* **Exercices proposés**:
[a] Dans le texte sur Camarade Lune, en quelle année Barbara Balzerani a-t-elle été arrêtée ?
[b] Relevez toutes les personnes nommées dans le texte sur Camarade Lune.
[c] Poursuivez le texte sur Camarade Lune après sa dernière phrase.

* **Extrait de page**:
########

Réflexions sur des années de lutte : Barbara Balzerani (Camarade Lune)

Saluons les Éditions Cambourakis d’avoir traduit Camarade Lune, le premier livre de Barbara Balzerani. Devenue écrivain, celle qui fut membre des Brigades rouges, appartenant à la direction stratégique, celle qui, après des années de clandestinité, fut arrêtée en 1985 et séjourna vingt-cinq ans en prison, rédigea lors de son emprisonnement un texte qui revient, avec lucidité et courage, sur deux décennies de lutte armée, de tensions politiques. Deux décennies qu’on a condensées, en Italie, en Allemagne, sous l’appellation d’« années de plomb » alors qu’il eût été plus juste, écrit Mimmo Sammartino dans sa postface, de parler comme le fait Erri de Luca, d’« années de cuivre ». L’immense mérite de Camarade Lune est de soulever la chape de plomb sous laquelle on a recouvert ces années de contestation précédant le triomphe du néocapitalisme.

Ne prétendant point présenter une histoire des Brigades rouges, cette fiction livre un témoignage intérieur qui rouvre des questions que l’Italie, l’Europe n’ont plus voulu entendre. Bien que jouissant d’un accueil public enthousiaste, sa parution en Italie en 1998, chez l’éditeur Feltrinelli, fit l’objet d’une controverse soulevée par Antonio Tabucchi. Symptôme que les plaies de ce passé suintent toujours…

Au travers d’un retour réflexif sur ce que fut le sens de la lutte armée, son contexte – l’enlisement politique de l’Italie dominée par la Démocratie Chrétienne, la démission du Parti Communiste, les tentatives de coup d’État, la collusion des autorités et de l’extrême droite, l’implication du réseau Gladio, de la loge P2 dans la déstabilisation du régime afin d’instaurer un pouvoir fort, les attentats commis par l’extrême droite, les néo-fascistes, dont le massacre de la gare de Bologne en 1980… – Camarade Lune lève un voile sur l’opération de confiscation de la mémoire, de réduction à des actes terroristes  de ce qui fut un engagement politique inscrit dans un pays mettant en place la « stratégie de la tension ». La force du livre de Barbara Balzerani vient du regard sans concession (ni pour les siens, ni pour ceux qu’ils combattaient) qu’il braque sur cette époque née dans le sillage de l’espérance révolutionnaire portée par Mai 1968. Se tenant en dehors de la sphère du jugement, à l’écart tant de la confession intime que de l’analyse politique, Barbara Balzerani dessine sa trajectoire individuelle insérée dans un mouvement collectif de contestation de tout ce qui aliène l’existence.

########

* **Items**:
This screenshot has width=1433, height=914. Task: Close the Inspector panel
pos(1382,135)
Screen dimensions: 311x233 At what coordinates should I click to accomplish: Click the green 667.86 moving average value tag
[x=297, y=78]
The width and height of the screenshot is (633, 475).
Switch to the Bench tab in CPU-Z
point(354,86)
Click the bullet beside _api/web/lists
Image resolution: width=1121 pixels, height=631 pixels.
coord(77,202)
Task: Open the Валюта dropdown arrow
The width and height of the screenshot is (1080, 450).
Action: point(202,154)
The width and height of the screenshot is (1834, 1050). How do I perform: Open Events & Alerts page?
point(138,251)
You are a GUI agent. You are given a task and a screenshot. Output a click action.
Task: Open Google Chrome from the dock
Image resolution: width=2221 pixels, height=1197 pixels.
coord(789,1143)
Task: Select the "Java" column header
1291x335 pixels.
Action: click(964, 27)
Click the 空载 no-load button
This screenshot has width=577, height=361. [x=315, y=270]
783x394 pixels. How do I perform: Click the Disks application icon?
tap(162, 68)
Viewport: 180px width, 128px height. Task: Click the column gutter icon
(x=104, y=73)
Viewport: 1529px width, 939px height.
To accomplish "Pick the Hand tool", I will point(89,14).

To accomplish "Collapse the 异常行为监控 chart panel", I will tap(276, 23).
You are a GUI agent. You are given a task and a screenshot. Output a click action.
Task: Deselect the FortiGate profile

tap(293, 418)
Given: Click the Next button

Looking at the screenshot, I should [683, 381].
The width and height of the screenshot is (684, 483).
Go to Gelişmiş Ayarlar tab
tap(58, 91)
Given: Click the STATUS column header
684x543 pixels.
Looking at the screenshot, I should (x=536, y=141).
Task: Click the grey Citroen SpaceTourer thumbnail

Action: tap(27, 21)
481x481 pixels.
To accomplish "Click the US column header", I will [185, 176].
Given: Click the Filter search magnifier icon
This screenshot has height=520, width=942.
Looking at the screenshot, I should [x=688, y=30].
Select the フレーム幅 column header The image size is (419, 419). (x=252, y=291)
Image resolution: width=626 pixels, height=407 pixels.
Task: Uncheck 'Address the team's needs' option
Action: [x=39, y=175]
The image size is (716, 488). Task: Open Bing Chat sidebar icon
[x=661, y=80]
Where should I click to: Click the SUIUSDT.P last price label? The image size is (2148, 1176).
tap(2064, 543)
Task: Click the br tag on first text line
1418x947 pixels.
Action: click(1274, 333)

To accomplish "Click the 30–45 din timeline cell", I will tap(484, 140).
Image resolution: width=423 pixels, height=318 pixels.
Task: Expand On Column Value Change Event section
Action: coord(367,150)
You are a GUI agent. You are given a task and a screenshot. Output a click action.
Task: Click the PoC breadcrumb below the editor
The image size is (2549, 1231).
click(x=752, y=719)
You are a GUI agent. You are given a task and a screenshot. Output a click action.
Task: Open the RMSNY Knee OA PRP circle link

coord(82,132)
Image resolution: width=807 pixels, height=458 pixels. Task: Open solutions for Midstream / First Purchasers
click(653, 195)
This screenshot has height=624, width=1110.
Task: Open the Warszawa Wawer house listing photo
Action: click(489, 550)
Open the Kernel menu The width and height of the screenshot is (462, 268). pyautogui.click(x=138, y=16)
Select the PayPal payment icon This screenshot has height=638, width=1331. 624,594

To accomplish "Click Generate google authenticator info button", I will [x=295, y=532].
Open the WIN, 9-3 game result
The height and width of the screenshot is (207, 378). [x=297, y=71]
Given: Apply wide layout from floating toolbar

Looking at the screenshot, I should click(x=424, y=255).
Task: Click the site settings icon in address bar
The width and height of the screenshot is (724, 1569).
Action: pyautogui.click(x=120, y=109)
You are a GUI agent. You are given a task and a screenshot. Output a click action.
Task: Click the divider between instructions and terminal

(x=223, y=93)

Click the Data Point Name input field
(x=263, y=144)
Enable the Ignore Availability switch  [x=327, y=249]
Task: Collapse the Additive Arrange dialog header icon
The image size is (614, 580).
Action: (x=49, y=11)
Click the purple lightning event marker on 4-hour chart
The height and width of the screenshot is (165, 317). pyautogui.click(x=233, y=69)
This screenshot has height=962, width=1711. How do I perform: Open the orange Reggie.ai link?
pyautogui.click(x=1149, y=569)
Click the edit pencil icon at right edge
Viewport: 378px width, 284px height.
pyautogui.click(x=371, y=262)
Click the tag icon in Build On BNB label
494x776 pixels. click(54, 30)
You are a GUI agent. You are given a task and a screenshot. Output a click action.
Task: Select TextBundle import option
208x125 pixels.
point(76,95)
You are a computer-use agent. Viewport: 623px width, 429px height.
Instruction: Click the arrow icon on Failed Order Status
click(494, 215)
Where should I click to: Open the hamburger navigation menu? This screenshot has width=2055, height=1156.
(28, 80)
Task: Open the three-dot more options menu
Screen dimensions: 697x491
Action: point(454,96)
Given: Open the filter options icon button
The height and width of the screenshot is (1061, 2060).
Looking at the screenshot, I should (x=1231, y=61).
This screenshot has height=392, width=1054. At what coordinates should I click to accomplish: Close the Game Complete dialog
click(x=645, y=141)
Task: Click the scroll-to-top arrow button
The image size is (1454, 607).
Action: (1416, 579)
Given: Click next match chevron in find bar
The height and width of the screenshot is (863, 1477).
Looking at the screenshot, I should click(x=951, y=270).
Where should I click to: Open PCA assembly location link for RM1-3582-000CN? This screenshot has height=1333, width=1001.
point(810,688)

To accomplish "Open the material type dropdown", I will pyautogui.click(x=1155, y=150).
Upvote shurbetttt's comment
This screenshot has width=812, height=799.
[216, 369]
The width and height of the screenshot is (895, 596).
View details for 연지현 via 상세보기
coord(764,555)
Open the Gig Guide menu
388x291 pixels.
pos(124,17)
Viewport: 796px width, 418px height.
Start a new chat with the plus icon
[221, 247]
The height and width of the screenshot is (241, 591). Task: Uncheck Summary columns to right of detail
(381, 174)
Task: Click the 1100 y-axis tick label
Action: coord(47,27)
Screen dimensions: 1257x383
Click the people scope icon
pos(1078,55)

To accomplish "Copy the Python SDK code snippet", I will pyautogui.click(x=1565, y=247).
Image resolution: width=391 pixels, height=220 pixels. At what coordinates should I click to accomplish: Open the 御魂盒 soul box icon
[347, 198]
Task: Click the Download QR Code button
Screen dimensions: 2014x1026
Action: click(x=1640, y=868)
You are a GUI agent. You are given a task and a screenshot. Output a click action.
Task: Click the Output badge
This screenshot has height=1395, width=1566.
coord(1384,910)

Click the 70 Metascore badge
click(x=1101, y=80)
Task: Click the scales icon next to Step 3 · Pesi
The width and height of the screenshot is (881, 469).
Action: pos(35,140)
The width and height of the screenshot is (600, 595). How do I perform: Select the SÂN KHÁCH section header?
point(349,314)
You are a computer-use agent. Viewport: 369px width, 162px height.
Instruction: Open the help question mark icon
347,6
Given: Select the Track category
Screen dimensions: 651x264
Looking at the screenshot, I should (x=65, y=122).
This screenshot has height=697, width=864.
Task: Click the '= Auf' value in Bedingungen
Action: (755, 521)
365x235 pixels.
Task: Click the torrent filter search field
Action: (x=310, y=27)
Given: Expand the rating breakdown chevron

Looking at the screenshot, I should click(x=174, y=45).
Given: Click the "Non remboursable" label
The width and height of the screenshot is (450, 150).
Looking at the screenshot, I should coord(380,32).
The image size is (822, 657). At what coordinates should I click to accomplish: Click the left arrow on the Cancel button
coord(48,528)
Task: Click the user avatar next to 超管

########

* **Réponses aux exercices**:
[a] En 1985.

[b] Barbara Balzerani, Mimmo Sammartino, Erri de Luca, Antonio Tabucchi

[c]
Moins qu’apporter des réponses, que faire un bilan sous la forme d’affirmations tranchées sur les possibles significations de l’émergence de l’insurrection, à ce moment-là, dans une Italie tiraillée entre héritage de la Résistance et poids de la Démocratie Chrétienne, entre religiosité, patriarcat et industrialisation, Camarade Lune dépose des questions, des interrogations que l’auteure ne referme pas en certitudes : « Mais alors, quels étaient les choix possibles ? Quelles étaient les alternatives ? ».

Le dispositif d’écriture alterne la rédaction à la troisième personne du singulier et à la première personne du singulier, permettant ainsi de passer du présent au passé. Revenant sur son enfance, son milieu familial, sur la vérité qui la frappa très tôt — la réalité d’un monde duel où s’opposent nantis et opprimés privés du choix de leur existence —, l’auteure met à nu le sentiment d’injustice, la confiscation des possibilités de vie dont ses parents, les démunis sont victimes. Comment réenchanter un quotidien de labeur, la tristesse d’existences qui courbent l’échine ? Que faire pour sortir du rang des humiliés et des offensés et libérer ces derniers ? C’est dans ce désir d’une libération, d’une réappropriation d’un droit à l’existence, dans cette riposte à une réalité fondée sur l’injustice et « l’anéantissement de toute aspiration » que s’ancre l’engagement militant de Barbara Balzerani.

La révolte surgit du refus d’une perpétuation séculaire de l’injustice. La petite voix en amont de la lutte armée chuchote qu’un autre monde est possible, que la prise de conscience, l’action peuvent déjouer des vies présentées comme prises dans le corset du destin. Avant d’être traduite dans un langage politique, sa rébellion est instinctive, physique, vitale. Elle se résume dans la certitude que les jeux ne sont pas faits, qu’on peut tracer des lignes de fuite, des diagonales de lumière. Dans la chaîne des générations résignées, quelqu’un se lève et dit « non » à l’impuissance, « non » à la résignation. Le refus de l’insupportable culmine dans une conversion politique qui engagea toute une vie, qui impliqua un arrachement, à la fois viscéral et réfléchi, à la vie auprès des siens : « Il existait donc une alternative au renoncement et à la ruine ? D’un coup, elle n’avait plus le sentiment d’être ni seule ni dans l’erreur ? Il fallait saisir cette heureuse occasion et accepter le défi, sans hésitations et sans réserves ».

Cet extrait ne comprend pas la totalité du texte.